### WHAT TO WORK ON
Reproduce, unchanged, the lines between the one holding "1024x871 pixels. How" and the last line of the records, including both ends, but no pictures.

### DATA TO USE
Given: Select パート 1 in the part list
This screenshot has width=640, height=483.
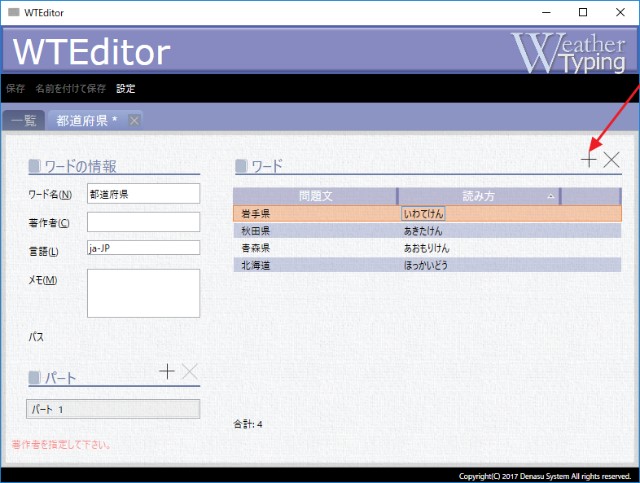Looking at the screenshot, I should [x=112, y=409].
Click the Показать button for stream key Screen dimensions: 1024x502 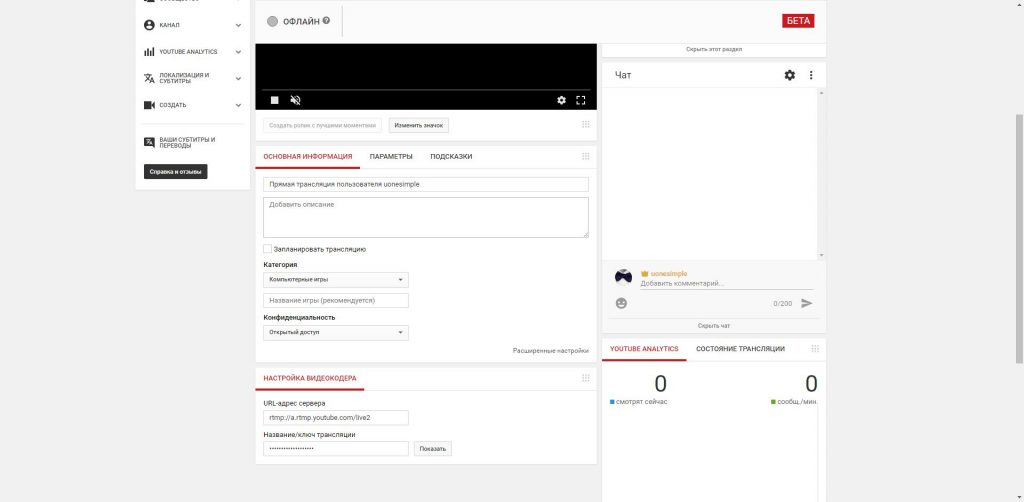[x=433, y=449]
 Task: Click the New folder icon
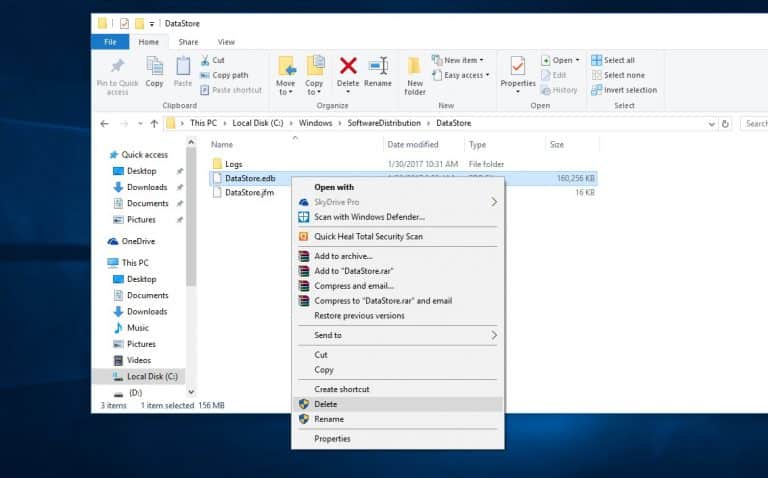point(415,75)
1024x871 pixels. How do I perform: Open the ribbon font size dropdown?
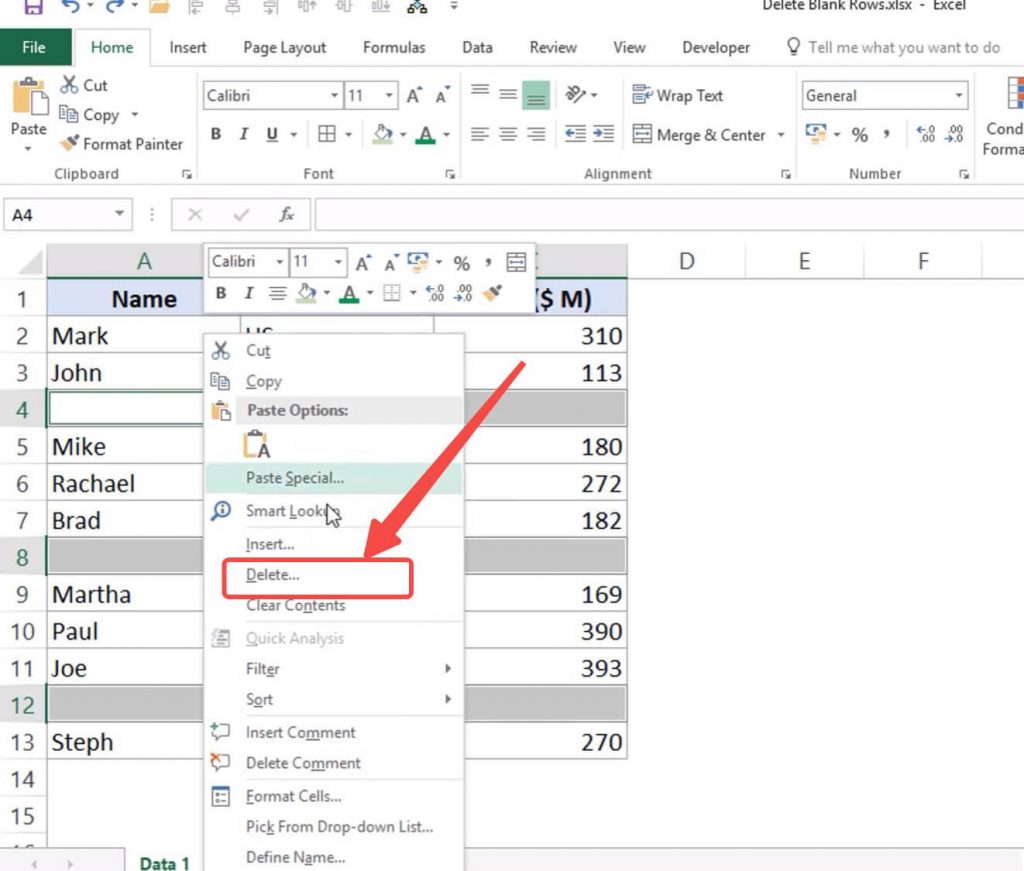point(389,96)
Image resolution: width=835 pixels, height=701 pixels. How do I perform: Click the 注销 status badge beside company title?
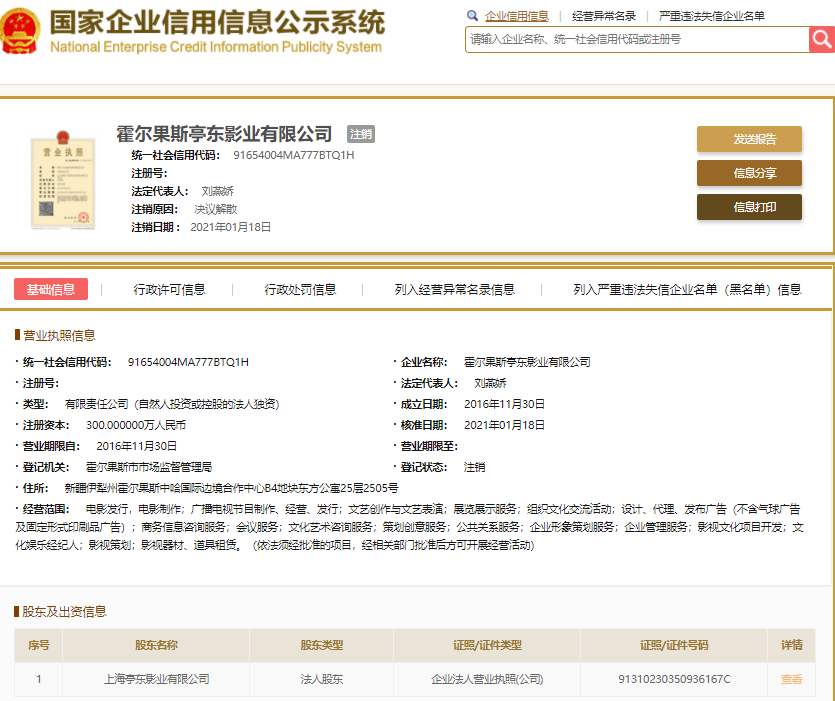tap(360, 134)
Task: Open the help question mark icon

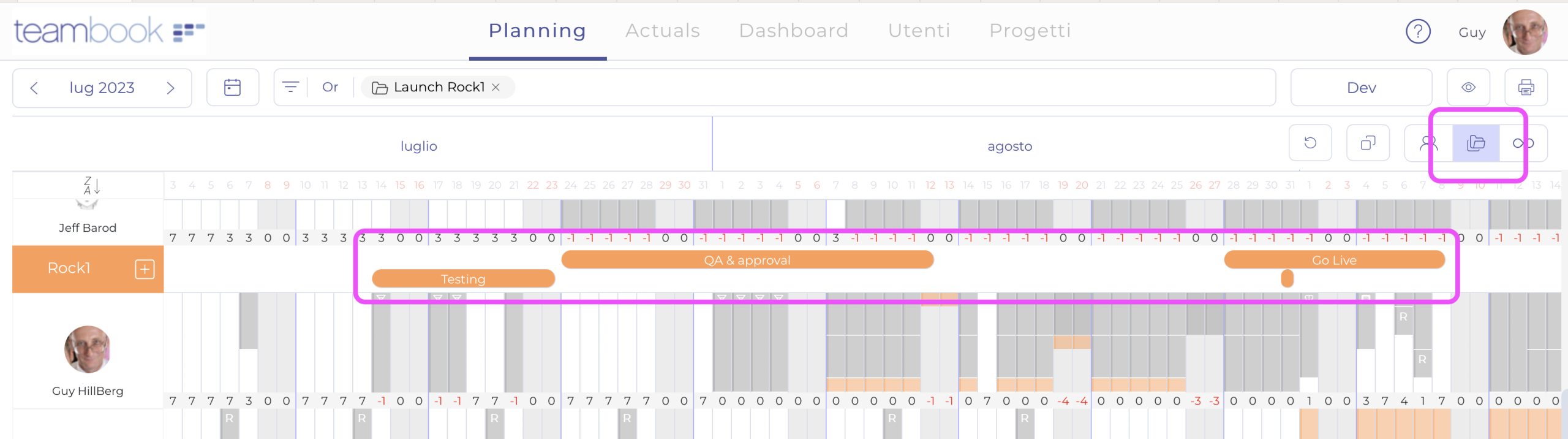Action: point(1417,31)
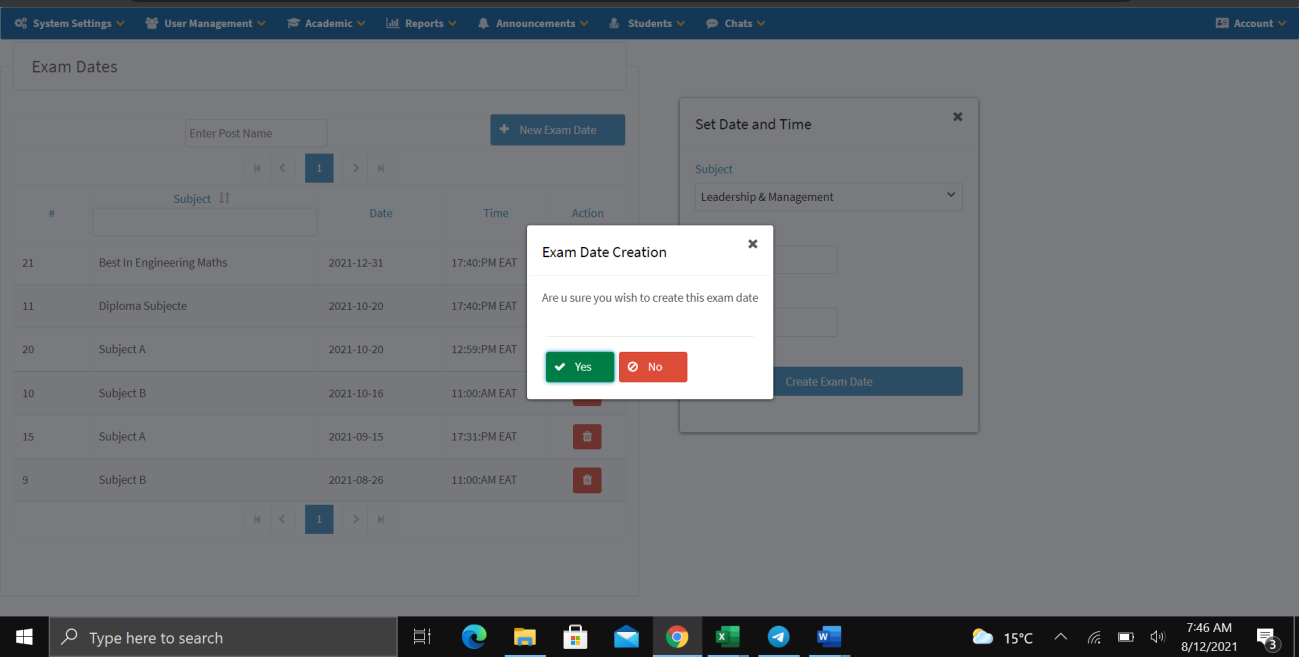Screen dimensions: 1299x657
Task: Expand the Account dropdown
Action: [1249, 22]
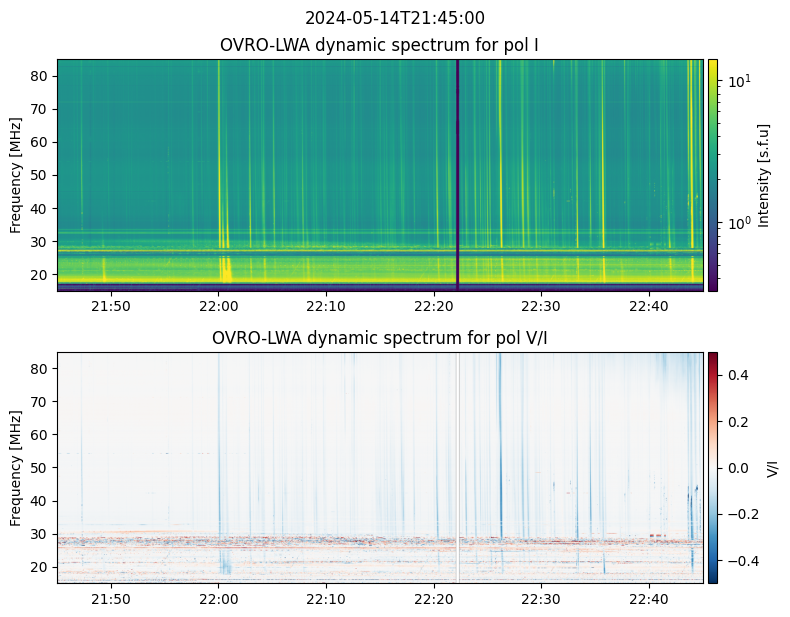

### TASK SOLUTION
1024x871 pixels. How do I perform: Open the ribbon font size dropdown?
point(389,96)
Image resolution: width=835 pixels, height=701 pixels. How do I perform: Click the 注销 status badge beside company title?
tap(360, 134)
Task: Open the help question mark icon

Action: point(1417,31)
Screen dimensions: 1299x657
Task: Expand the Account dropdown
Action: [1249, 22]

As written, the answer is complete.